When she arrived at the scene of the diggings the young prospector was nowhere to be seen.

“He’s here somewhere,” she told old Dannie, the dog leader, as she turned him about and tied him to the sled.

Having passed a mound of dark earth, she approached a crude windlass when a voice coming apparently from the very earth called:

“Is that you?”

“Where are you?” she called back.

“Where a miner should be. In the mud. Come to the windlass and look down.”

She obeyed. He was, as he explained, “drifting” along the old bed of the river, cutting a passage toward the rocks that had formed the falls.

“Give me a hand!” he exclaimed. “Twist the windlass. Now! Up she goes! Dump that anywhere, and lower the bucket.”

The excitement of the hour being still upon him, it did not occur to him that the task he had set for her was little fitted to her slight form. As for the girl, catching his enthusiasm, she toiled on for an hour without apparent effort. Again and again the bucket rose; again and again her aching muscles responded to the call.

“It’s gold,” she told herself. “It must be! This time we must win!”

“Dump this bucket to one side, and the next and the next,” he shouted up at last as, feeling her strength oozing away, she stood for a moment easing her aching back. His next words, running through her being like an electric current, gave her strength she had not known before. “These,” he explained, “may be pay-dirt. We should be nearing the pocket.”

Again the windlass creaked and groaned. Again her sore muscles responded to her iron will. One, two, three, four, five, six buckets were added to the fresh pile of earth.
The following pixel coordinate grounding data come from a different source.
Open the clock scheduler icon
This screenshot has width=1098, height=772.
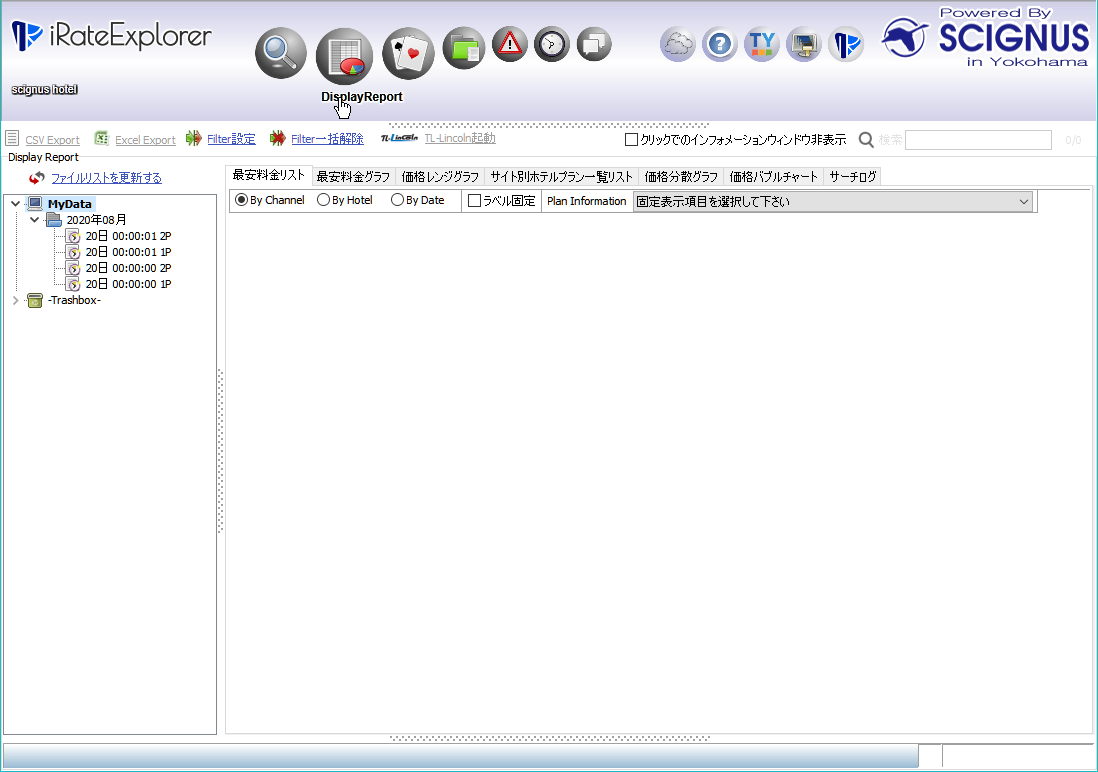(551, 44)
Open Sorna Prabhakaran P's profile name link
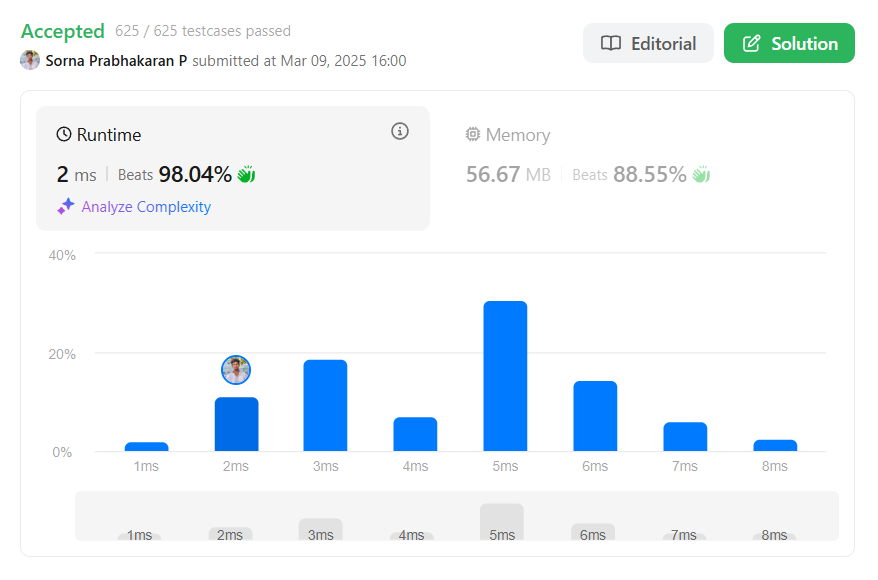878x580 pixels. click(116, 60)
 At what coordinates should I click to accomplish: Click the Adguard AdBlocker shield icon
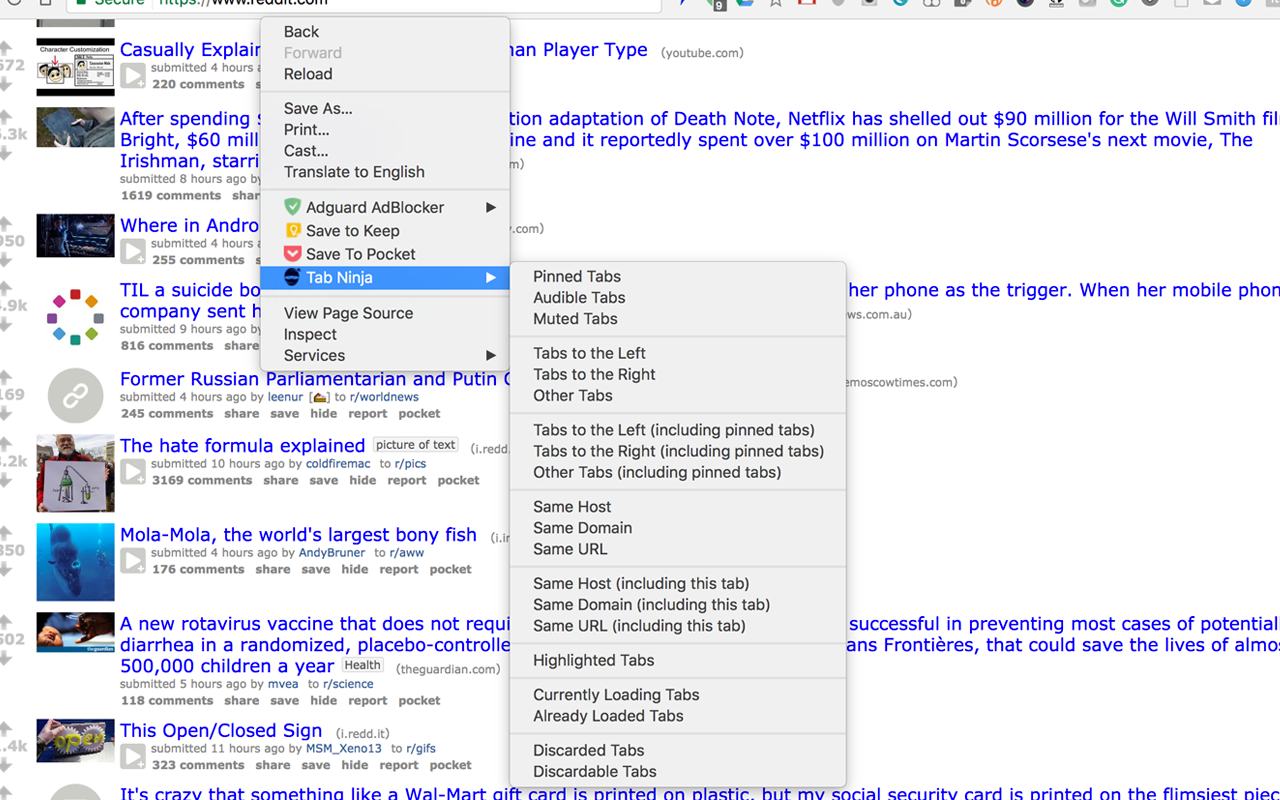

Then, for a time there was silence below. The cry, “Ready! Up she goes!” was slow in coming. It failed to come at all. Instead, there was a low shout of triumph, then a call:

“Catch!”

Before her some shining object rose in air. With a deft hand she caught it. Then her turn came.

“It’s gold!” Her tone, in which were mingled hope, disbelief and unbounded joy, called forth a roar of mirth from below.

“Gold,” he agreed. “Only one sizeable nugget, but gold all the same.”

“Gold!” she cried once more.

At that moment she seemed to hear a voice say: “You find gold? Mebby yes. Mebby no.”

Did she see something stir beyond the low ridge to the right? She thought she had. Dannie appeared to agree, for suddenly he rose to his feet and growled.

“Gold!” She spoke more softly now. “How much gold?”

The young Canadian did not answer. Perhaps he had not heard. With hands that trembled he once more gripped his shovel to fill his bucket with thawed earth, that by this time ran heavy to coarse gravel. And from each shovel-full came more than a suggestion of that yellow sand that is gold.

“Gold!” the girl murmured again, this time very soberly. “Whose gold?”